» **About this exercise**: After finding the line containing "Click the Innsbruck" below, please output that line and each following one through the line containing "Viewport: 1200px width, 800px height.", exactly as written.

» **Provided records**:
--- START ---
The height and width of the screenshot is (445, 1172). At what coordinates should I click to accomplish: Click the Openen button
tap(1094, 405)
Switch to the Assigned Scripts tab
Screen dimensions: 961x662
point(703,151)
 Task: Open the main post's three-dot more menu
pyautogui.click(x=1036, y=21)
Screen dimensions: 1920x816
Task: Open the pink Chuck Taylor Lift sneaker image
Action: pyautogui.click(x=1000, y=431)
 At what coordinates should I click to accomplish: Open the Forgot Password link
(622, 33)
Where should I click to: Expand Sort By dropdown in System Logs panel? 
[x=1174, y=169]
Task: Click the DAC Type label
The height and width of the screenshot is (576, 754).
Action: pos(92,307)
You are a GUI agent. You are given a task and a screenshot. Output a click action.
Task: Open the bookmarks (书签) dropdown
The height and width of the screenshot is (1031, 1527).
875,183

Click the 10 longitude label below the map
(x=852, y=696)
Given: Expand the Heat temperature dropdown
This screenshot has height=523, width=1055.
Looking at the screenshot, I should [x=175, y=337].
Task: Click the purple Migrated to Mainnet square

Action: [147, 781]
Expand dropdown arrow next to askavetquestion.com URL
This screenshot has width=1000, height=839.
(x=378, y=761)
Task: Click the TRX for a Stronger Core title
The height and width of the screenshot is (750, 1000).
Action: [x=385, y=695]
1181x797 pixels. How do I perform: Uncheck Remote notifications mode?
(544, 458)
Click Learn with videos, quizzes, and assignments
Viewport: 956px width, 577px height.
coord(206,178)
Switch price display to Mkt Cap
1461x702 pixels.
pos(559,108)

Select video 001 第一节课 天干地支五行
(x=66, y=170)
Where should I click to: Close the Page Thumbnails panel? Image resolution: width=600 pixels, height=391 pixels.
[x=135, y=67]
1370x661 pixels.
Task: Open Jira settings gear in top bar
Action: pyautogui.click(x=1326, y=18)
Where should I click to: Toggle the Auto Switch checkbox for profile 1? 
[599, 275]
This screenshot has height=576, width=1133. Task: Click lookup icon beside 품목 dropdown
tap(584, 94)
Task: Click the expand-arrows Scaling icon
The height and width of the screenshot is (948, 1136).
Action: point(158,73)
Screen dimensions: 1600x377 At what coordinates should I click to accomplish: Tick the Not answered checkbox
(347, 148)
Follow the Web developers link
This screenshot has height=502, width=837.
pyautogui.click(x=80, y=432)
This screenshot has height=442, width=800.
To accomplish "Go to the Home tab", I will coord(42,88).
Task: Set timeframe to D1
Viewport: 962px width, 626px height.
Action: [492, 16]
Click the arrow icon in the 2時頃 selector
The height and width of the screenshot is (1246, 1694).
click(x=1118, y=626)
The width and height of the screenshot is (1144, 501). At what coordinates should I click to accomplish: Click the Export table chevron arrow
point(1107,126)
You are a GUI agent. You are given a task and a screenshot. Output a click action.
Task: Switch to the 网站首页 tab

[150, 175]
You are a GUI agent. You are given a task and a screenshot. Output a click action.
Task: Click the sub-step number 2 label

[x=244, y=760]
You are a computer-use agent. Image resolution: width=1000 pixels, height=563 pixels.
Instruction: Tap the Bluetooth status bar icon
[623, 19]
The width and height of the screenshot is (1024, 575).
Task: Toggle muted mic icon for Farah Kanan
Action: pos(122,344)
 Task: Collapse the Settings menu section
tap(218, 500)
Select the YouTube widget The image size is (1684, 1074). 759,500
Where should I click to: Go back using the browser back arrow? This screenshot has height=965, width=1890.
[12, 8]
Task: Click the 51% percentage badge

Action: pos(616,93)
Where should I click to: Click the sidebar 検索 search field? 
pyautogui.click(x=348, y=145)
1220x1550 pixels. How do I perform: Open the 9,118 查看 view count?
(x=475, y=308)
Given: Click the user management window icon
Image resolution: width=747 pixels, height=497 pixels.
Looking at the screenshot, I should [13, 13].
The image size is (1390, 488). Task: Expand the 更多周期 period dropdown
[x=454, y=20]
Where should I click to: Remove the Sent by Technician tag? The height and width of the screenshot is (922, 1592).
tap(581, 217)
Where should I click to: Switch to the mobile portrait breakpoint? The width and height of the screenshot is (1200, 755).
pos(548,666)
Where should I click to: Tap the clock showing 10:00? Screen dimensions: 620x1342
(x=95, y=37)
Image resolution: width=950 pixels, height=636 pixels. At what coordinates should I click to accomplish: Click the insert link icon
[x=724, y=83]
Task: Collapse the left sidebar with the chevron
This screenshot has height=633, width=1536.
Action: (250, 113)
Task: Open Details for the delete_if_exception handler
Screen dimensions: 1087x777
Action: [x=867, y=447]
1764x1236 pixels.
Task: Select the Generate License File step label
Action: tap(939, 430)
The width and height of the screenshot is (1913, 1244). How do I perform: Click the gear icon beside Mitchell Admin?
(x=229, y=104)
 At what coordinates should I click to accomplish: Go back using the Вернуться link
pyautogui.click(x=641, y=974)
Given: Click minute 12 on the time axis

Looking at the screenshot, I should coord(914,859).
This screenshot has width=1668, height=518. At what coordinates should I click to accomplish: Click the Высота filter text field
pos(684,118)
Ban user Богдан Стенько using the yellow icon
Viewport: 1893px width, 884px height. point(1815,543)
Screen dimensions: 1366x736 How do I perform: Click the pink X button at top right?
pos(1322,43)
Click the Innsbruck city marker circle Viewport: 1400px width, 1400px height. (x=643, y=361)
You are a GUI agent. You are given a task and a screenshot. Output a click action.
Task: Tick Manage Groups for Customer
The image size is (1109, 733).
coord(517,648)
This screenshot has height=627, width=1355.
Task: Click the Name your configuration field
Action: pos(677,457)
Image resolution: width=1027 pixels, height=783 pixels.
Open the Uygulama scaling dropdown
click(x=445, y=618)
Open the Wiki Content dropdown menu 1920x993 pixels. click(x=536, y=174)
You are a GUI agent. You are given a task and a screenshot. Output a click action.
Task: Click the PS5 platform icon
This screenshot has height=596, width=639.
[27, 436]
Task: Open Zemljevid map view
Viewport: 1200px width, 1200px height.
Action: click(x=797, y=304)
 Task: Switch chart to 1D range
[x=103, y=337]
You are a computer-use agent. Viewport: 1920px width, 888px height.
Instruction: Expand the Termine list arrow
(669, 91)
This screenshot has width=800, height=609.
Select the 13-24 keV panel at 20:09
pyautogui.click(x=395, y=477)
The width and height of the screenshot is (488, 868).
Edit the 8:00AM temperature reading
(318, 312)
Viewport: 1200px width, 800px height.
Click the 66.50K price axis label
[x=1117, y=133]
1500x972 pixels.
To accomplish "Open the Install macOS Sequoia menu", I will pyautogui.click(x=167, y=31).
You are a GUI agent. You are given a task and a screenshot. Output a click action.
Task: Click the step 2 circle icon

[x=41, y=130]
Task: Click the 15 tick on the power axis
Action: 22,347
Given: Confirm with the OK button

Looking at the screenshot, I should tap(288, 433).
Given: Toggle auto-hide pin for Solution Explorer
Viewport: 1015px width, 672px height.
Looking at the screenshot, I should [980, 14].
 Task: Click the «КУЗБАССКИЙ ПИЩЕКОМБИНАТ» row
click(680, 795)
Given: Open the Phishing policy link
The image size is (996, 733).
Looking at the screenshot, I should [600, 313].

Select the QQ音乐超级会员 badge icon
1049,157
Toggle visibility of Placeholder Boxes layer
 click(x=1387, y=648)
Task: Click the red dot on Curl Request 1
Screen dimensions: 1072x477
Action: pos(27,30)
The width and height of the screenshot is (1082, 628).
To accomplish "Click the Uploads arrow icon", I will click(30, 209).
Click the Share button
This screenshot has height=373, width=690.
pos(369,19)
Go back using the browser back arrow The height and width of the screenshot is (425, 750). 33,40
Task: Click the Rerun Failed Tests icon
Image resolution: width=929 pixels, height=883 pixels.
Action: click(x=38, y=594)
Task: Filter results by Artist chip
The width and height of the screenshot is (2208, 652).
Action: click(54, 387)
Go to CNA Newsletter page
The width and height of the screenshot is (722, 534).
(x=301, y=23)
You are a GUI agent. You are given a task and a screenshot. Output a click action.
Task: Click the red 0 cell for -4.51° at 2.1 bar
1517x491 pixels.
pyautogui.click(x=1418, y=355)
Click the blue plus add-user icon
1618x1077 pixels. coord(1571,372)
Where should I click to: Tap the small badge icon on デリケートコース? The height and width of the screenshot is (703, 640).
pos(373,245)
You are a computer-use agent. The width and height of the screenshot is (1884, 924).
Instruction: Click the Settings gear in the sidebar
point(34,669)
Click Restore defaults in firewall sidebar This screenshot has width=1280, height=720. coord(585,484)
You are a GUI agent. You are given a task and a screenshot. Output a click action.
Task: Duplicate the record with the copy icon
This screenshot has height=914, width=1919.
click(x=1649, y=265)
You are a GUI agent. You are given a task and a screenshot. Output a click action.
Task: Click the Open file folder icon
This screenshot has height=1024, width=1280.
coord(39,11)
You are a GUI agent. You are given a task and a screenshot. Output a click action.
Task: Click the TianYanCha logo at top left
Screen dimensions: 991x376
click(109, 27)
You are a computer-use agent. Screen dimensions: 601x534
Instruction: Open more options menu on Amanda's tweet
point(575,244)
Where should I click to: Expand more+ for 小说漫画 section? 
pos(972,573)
--- END ---
» **Result of this task**:
Click the Innsbruck city marker circle Viewport: 1400px width, 1400px height. (x=643, y=361)
You are a GUI agent. You are given a task and a screenshot. Output a click action.
Task: Tick Manage Groups for Customer
The image size is (1109, 733).
coord(517,648)
This screenshot has height=627, width=1355.
Task: Click the Name your configuration field
Action: pos(677,457)
Image resolution: width=1027 pixels, height=783 pixels.
Open the Uygulama scaling dropdown
click(x=445, y=618)
Open the Wiki Content dropdown menu 1920x993 pixels. click(x=536, y=174)
You are a GUI agent. You are given a task and a screenshot. Output a click action.
Task: Click the PS5 platform icon
This screenshot has height=596, width=639.
[27, 436]
Task: Open Zemljevid map view
Viewport: 1200px width, 1200px height.
Action: click(x=797, y=304)
 Task: Switch chart to 1D range
[x=103, y=337]
You are a computer-use agent. Viewport: 1920px width, 888px height.
Instruction: Expand the Termine list arrow
(669, 91)
This screenshot has width=800, height=609.
Select the 13-24 keV panel at 20:09
pyautogui.click(x=395, y=477)
The width and height of the screenshot is (488, 868).
Edit the 8:00AM temperature reading
(318, 312)
Viewport: 1200px width, 800px height.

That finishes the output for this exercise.